31 de agosto de 2014

Allá donde fuiste feliz...

No puedo precisar cuándo dejé de fumar. Sé que era verano, y que el hostigamiento de mis hijas tuvo mucho que ver. Me veía obligada a fumar a escondidas, rápido e intranquila por si aparecían en cualquier momento cansadas de jugar o de pasear medianamente lejos de donde me hallaba. El tabaco me producía una adicción particular regida por costumbres o convicciones, por ejemplo: nunca se fumaba en casa, por tanto nunca tenía deseos de fumar dentro de ella, ni tan siquiera cuando había invitados a cenar y ellos sí fumaban en el salón o en la cocina. Tampoco tenía deseos de fumar durante los embarazos y el periodo de lactancia. En cuanto conocía mi estado, automáticamente aparecía una intolerancia al humo o cualquier otro elemento externo que pudiera causar el más mínimo daño a ese ser indefenso que crecía dentro.

Había llegado un punto en el que el tabaco ya no era un placer, era como una traición. Los diez minutos que duraban sus caladas eran estrés. Fumar el los váteres de un colegio de monjas a los catorce años tiene su punto de rebeldía y su aliciente, esconderse a los cuarenta ya no tenía aliciente, era algo patético, o cuando menos, ridículo. Así que un día dije hasta aquí, y, tras una última calada a un cigarrillo de sobremesa, tiré a una papelera el resto del paquete.

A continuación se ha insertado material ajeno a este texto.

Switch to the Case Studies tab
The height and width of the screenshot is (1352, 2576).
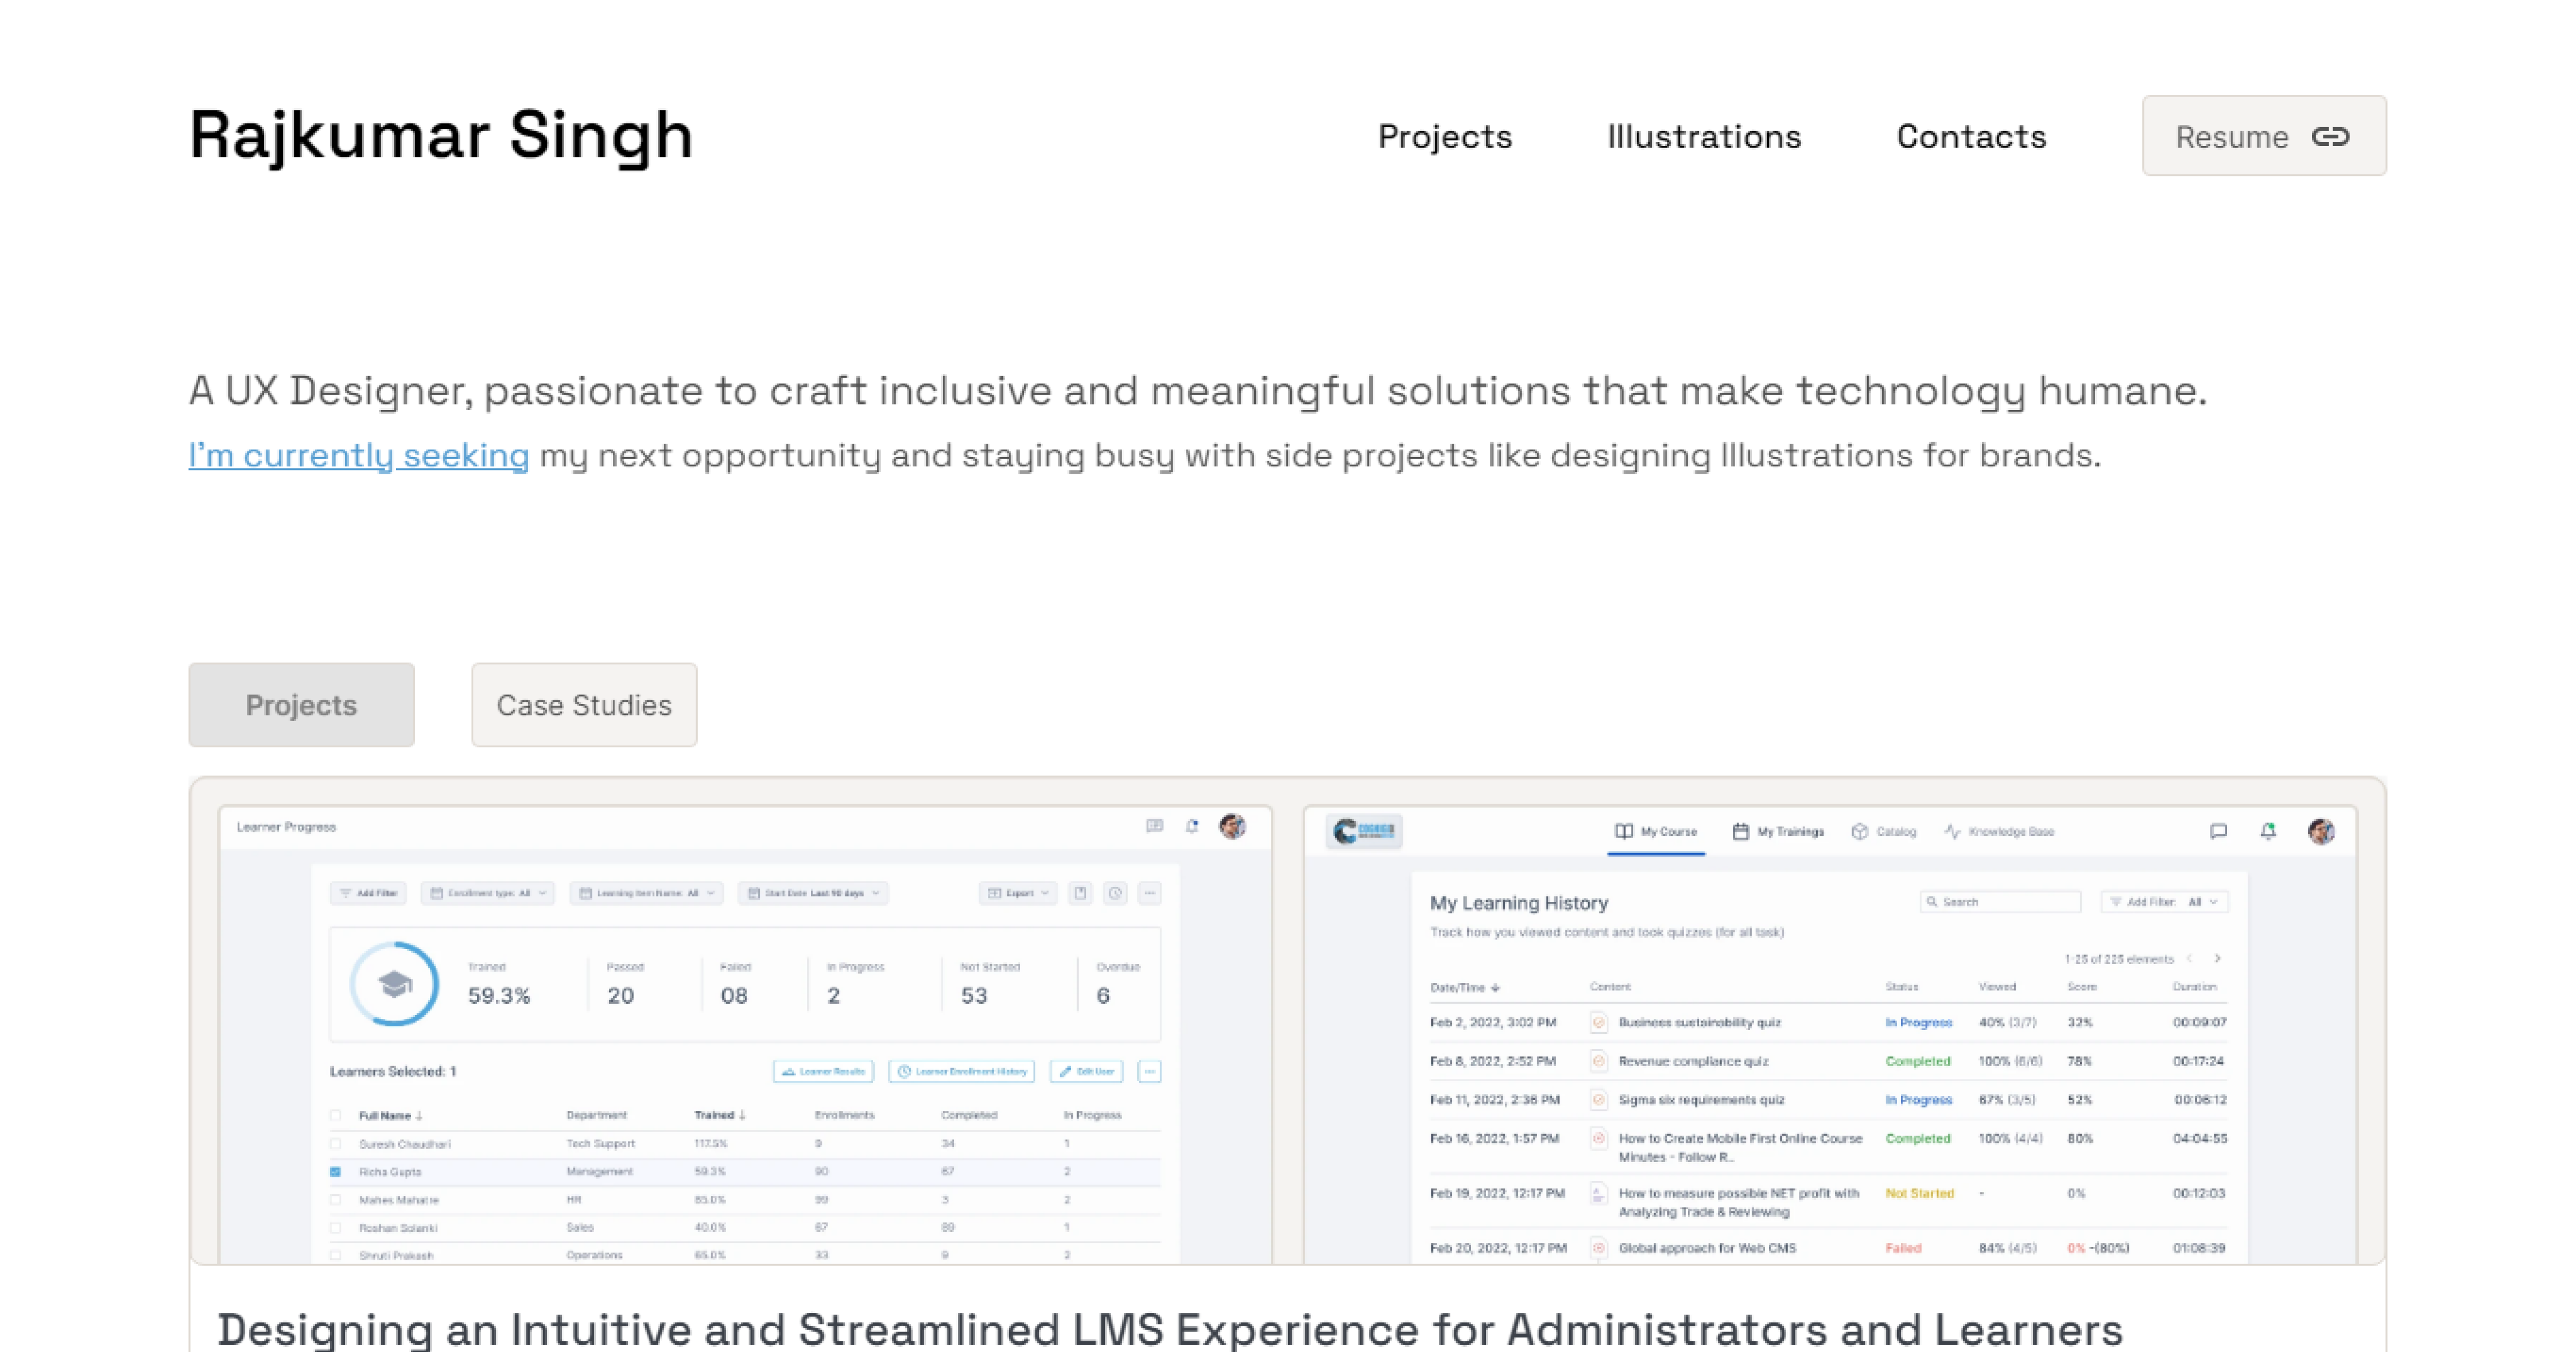click(584, 705)
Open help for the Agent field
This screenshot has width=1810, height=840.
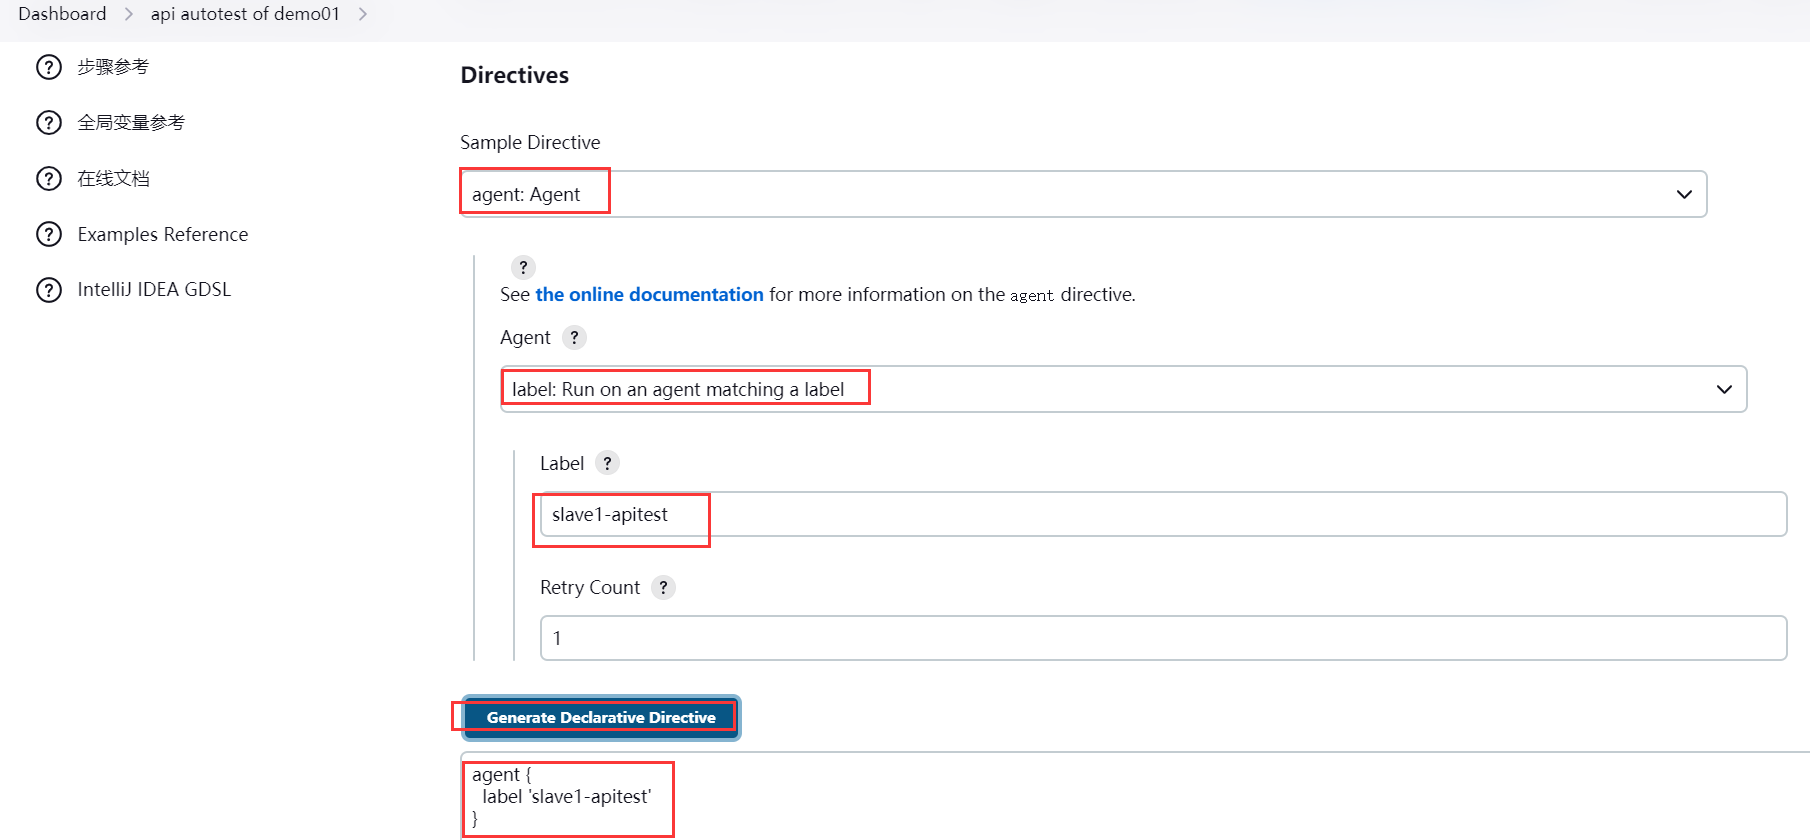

Hoy he sentido la tentación. He extraído un paquete de una máquina en un bar (para otro post el lujo en el que se están convirtiendo vicios antes al alcance de todos, en donde incluiré tristes historias que me contaban mis abuelos sobre la necesidad de generarlos en la posguerra para poder canjearlos por raciones de comida). He encendido ese cigarrillo con todo su ritual, he dado la primera calada amarga como la hiel, áspera como la lija y abrasiva a su paso por la garganta. El humo a penas ha sido retenido en los pulmones, que lo han exhalado expulsado rapídamente como a un indeseable intruso. La segunda ha sido casi igual de amarga, ya no tan áspera y menos abrasiva, pero ligeramente mareante. He esperado algo más de tiempo para dar la tercera, a ver si se iba despejando el aturdimiento. Pero no ha sido así, la sensación vertiginosa iba a más... Aun así, he dado otro par de caladas más. Entonces ha aparecido una extraña sensación de debilidad generalizada, como si las piernas fuesen de plastilina, como si ningún músculo respondiese a la orden de tenerse en pie o de sostener un vaso... estoy por decir que era una sensación de agradable abandono, como deshacerse. Suerte la mía que estaba sentada, mirando a las palomas chapuzar en la fuente de la plaza para aliviar este calor asfixiante del último día de agosto.

He decidido apagar el cigarro. He esperado una media hora hasta apurar el patxaran, buena excusa para recuperar mi ser. Y lentamente he echado a andar dejando deliberadamente el paquete olvidado sobre la mesa. Y es que ya lo dijo el poeta: Donde un día fuiste feliz no debes volver jamás.